2023-03-15 14:27:54 ET
Summary
- I was relatively negative on California Water Service Group in my last article, not because it's a bad company but because of the valuation, which I viewed as far too high.
- Since my last "HOLD"-rated article on the company, California Water has underperformed the S&P 500 by a factor of almost 5x, validating my thesis.
- I review California Water for the year 2023, to see if, in the context of water utilities and overall macro, this might become a "BUY."
- I'm changing my rating for California Water Service Group here - with a new price target.
Dear readers/followers,
You know by now that I like water companies and this sort of utility business a great deal - I've invested in several of them, including The York Water Company ( YORW ). Another company I look at often is California Water Service ( CWT ). You see, wherever there is turmoil, there is opportunity. And I see plenty of turmoil on the West Coast these days, which also means that I see plenty of opportunity by investing there.
And investing in a utility at a good price, that's one of the safest ways I can think of to capitalize on such development/risk.
This is the performance of the company based on my latest article , which as you can see was definitely the right stance to have.
Seeking Alpha CWT (Seeking Alpha CWT article)
In this article, I'll see if we can find a positive and working thesis for CWT where we can buy the company and expect a good return.
Let's get going and see what we have.
California Water Service - There might be a potential upside even at a high valuation
So, water services. At this point, if you're a frequent reader of my articles, you should be somewhat familiar with them. If not, well - the company offers water in Dixon, East Los Angeles, Bakersfield, Travis, Stockton, and areas in the vicinity.
CWT has your standard water utility business structure. That means that CWT is actually a holding company with each of the various subsidiaries running somewhat of their own shops under CWT, including Cal Water, New Mexico Water, and many others. The company even has operations in Hawaii. Despite what the name suggests, CWT is actually more diversified than you might expect.

* Challenges:
1. Edit the California Water Service article between "- I'm changing" and "by investing there.", inclusive, replacing "turmoil" with "upheaval".
2. Continue the article on California Water Service Group from where it stops.
The records that come next have nothing to do with the California Water Service article.

Click-target records:
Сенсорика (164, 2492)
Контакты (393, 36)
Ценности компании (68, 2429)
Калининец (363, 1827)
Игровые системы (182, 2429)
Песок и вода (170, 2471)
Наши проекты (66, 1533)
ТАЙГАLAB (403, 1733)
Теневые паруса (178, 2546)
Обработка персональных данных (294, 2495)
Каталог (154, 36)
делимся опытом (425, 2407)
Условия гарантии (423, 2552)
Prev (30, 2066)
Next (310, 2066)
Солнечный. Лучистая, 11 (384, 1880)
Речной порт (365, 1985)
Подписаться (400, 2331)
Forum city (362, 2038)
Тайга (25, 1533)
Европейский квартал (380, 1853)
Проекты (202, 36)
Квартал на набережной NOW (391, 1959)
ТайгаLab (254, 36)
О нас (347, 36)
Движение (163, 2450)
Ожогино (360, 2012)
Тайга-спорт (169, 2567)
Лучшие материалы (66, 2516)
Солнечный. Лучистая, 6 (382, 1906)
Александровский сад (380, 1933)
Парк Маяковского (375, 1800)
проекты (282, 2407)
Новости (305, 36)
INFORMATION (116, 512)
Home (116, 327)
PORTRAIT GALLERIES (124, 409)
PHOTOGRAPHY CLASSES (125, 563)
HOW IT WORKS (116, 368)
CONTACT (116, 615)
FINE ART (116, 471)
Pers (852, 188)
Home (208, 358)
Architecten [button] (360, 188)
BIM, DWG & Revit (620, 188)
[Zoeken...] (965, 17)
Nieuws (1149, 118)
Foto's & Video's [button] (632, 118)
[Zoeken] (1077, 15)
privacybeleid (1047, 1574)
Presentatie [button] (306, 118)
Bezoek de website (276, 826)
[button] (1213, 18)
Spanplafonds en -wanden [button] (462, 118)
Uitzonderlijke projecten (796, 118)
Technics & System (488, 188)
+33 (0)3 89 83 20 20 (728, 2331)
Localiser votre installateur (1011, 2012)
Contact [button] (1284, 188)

* Answers for the tasks:
1.
- I'm changing my rating for California Water Service Group here - with a new price target.
Dear readers/followers,
You know by now that I like water companies and this sort of utility business a great deal - I've invested in several of them, including The York Water Company ( YORW ). Another company I look at often is California Water Service ( CWT ). You see, wherever there is upheaval, there is opportunity. And I see plenty of upheaval on the West Coast these days, which also means that I see plenty of opportunity by investing there.

2.
One of the core concepts you have to understand when you invest in water, your yields, and your dividend growth are going to be very low. These companies have low, single-digit yields and they're not usually bumping those yields that quickly. These companies also come at high multiples - usually, over 30x normalized earnings, to reflect the underlying safety and rate-oriented nature of their cash flows, earnings, and revenues, as well as pretty much an unassailable position in its markets.
However, while these companies might have been attractive as safety during times of low-interest rates, the question also becomes what a 1-2% water company at a high valuation might serve in terms of value when you can get 3-5% from a conservative bond or treasury. While the company brings with it the potential for capital appreciation, water companies are in no way immune to the inflation and cost increases that we are currently seeing across various markets and sectors.
CWT's latest set of results does little to change the overall thesis and nature regarding the company, except for a slight rating change. Because, as you might know, water companies are some of the most boring businesses in existence - in a good way.
Full-year results came in mostly positive...
...with somewhat lower net income. The reason for this was due to an $11M unrealized change in the valuation of a retirement plan, and some interest rate expenses - though this number was offset by an increase in the amount of unbilled revenue.
The company is in a bit of a crunch situation, as some rate-oriented businesses are, where the increases in OpEx and costs overall are going up faster than the rate relief/increases are going. This especially seems to be the case in west-coast states, or California, where water is more of an overall issue (lots of droughts and the like).
The company has a record amount of CapEx for the year, much due to significant 4Q22 investments. In the quarter alone, the company spent $105.7M in CapEx, which is an overall increase of 23.8% as things stand here. The EPS bride on a YoY basis gives us a good idea of how these individual impacts go for the company.
One of the primary concerns for a utility in a drought-stricken state like Cali, even with its other exposures, is how the company handles its cost of capital because the future has a lot of investment needs. However, the news from the company insofar as full-year results go was a non-starter, because there is no news. The company says that it's not even clear when a proposed decision will be issued, but the earliest is April 2023, which is a few weeks ahead even of this particular time.
This makes things tricky for the company.
Why? Because CWT cannot determine whether market conditions could affect components in CoC decisions. And that was back in December. We're at a materially deteriorated position now, in terms of lending costs, and given what's been going on in the past few weeks.
This isn't to say that CWT has any sort of major problems - the company's financing program and the cost of debt are actually lower than last adopted.
However, CWT has not made any provisions of reservations for any potential outcome from CPUC, which means there's a potential impact range that includes any sort of customer refund liability associated with the retroactivity in 2022/2023. This makes the associated impacts on the company's capital structure and allowed RoE an unknown factor in this case - and unknown factors are never a good thing when it comes to investing unless you're looking to take advantage of associated volatility.
That's not something we're necessarily looking to do when it comes to CWT.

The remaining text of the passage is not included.